Kinerja Sektor Industri Manufaktur Memasuki MEA 2015

Oleh Akbar Suwardi
( Ekonom Perbankan ) 

Selama ini, sektor yang memiliki konstribusi paling besar terhadap perekonomian Indonesia adalah sektor Industri Manufaktur (Pengolahan). Hal tersebut dapat dilihat besarnya kontribusi sektor Industri Manufaktur Non Migas terhadap PDB Nasional dari tahun 2008-2013 rata-rata lebih dari 25 persen. Pada tahun 2009, akibat struktur perekonomian Indonesia yang belum kokoh serta daya saing produk manufaktur Indonesia yang masih lemah membuat kinerja Industri Manufaktur Indonesia sangat tertekan atas krisis ekonomi yang melanda negara maju dimana hanya tumbuh 2,21 persen. Lalu bagaimana dengan kinerja sektor Industri Manufaktur dalam menyosong era MEA 2015 yang mulai berlaku pada 31 Desember 2015? Cabang Industri Manufaktur manakah yang memiliki kinerja baik selama ini? Apabila besarnya investasi/penanaman modal dapat menjadi indikator prospektifnya suatu cabang industri dimata investor, maka cabang Industri Manufaktur mana yang paling banyak besar investasi/penanaman modal barui? Bagaimana perkembangan kredit yang disalurkan oleh perbankan untuk Industri Manufaktur?

Kondisi Umum Industri Indonesia
United Nations Industrial Development Organization (UNIDO) dalam laporannya (Industrial Development Report 2013) menyatakan bahwa Competitive Industrial Performance (CIP) Indonesia berada pada rangking 38 dari 135 negara, jauh dibawah beberapa negara Asia lainnya, yaitu Jepang (1), Korea (4), Singapura (6), Malaysia (21), dan Thailand (23).

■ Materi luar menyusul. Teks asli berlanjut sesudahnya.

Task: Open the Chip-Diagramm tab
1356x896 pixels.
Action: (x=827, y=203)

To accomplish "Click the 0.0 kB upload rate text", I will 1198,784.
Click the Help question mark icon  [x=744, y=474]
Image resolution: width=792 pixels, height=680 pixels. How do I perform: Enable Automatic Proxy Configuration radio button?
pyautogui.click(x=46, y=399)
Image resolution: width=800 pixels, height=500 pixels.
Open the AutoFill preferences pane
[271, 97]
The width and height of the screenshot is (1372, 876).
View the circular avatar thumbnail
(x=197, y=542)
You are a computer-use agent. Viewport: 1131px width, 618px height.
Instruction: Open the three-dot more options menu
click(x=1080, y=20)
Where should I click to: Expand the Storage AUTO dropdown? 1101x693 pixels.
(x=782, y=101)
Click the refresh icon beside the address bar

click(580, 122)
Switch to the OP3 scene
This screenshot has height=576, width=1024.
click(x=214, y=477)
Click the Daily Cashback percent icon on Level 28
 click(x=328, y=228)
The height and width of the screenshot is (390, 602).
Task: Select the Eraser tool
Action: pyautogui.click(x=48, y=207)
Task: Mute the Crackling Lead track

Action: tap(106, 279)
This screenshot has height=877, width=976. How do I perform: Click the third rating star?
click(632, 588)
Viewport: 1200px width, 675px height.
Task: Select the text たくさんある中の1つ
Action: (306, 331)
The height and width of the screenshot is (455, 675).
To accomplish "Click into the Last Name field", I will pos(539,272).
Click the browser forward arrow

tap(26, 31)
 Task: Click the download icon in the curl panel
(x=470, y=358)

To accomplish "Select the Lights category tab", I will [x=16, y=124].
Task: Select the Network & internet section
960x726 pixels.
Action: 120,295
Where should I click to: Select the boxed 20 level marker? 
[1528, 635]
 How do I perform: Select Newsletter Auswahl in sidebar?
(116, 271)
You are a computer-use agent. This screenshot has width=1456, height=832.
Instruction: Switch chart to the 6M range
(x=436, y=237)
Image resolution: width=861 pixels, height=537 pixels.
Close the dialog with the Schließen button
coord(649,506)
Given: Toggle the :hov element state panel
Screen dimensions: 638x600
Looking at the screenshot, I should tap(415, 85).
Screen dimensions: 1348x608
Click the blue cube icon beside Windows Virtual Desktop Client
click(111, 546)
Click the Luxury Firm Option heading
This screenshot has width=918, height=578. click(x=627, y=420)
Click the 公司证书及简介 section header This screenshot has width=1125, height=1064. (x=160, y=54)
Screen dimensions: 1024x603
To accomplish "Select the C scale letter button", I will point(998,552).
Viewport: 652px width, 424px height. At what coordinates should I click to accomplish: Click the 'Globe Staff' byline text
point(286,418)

Terdapat dua faktor besar yang menyebabkan rendahnya daya saing Indonesia.
1.      Faktor eksternal antara lain birokrasi yang belum pro-bisnis/industri, keterbatasan dan belum meratanya infrastruktur (jaringan jalan, pelabuhan, kereta api, listrik, pasokan gas), masalah kepastian hukum, suku bunga perbankan yang relatif masih tinggi bila dibandingkan negara Asean lainnya, insentif fiskal yang belum bersaing dibanding dengan yang ditawarkan oleh negara Asean lainnya (pengurangan pajak ekspor, penunurna pajak barang mentah dan teknologi).
2.      Faktor internal karena lemahnya struktur klaster industri (industrial cluster), yaitu lemahnya keterkaitan antar industri, baik antara industri hulu dan hilir, maupun antara industri besar dengan industri kecil dan menengah. Akibatnya terjadi keterbatasan berproduksi barang setengah jadi, keterbatasan industri berteknologi tinggi, kesenjangan kemampuan ekonomi antar daerah, serta ketergantungan ekspor pada bahan baku dan penolong.

Selama ini, lemahnya daya saing produk hasil Industri dalam negeri mengakibatkan produk industri dalam negeri tidak mampu menjadi pilihan bagi konsumen dalam negeri dan luar negeri. Bahkan didalam negeri masyrakat Indonesia masih lebih bangga menggunakan barang produk indusri, misalnya produk manufaktur seperti elektronik rumah tangga kalah bersaing dengan produk impor. Apalagi hal tersebut diperburuk dengan banyaknya produk impor ilegal. Contoh lain, di pasar internasional produk Tekstil dan Produk Tekstil (TPT) dan kayu Indonesia kalah bersaing dengan produk dari China dan negara ASEAN lainnya seperti Thailand dan Malaysia. Hal tersebut terjadi sebelum era MEA 2015, lalu bagaimana apabila MEA sudah diberlakukan?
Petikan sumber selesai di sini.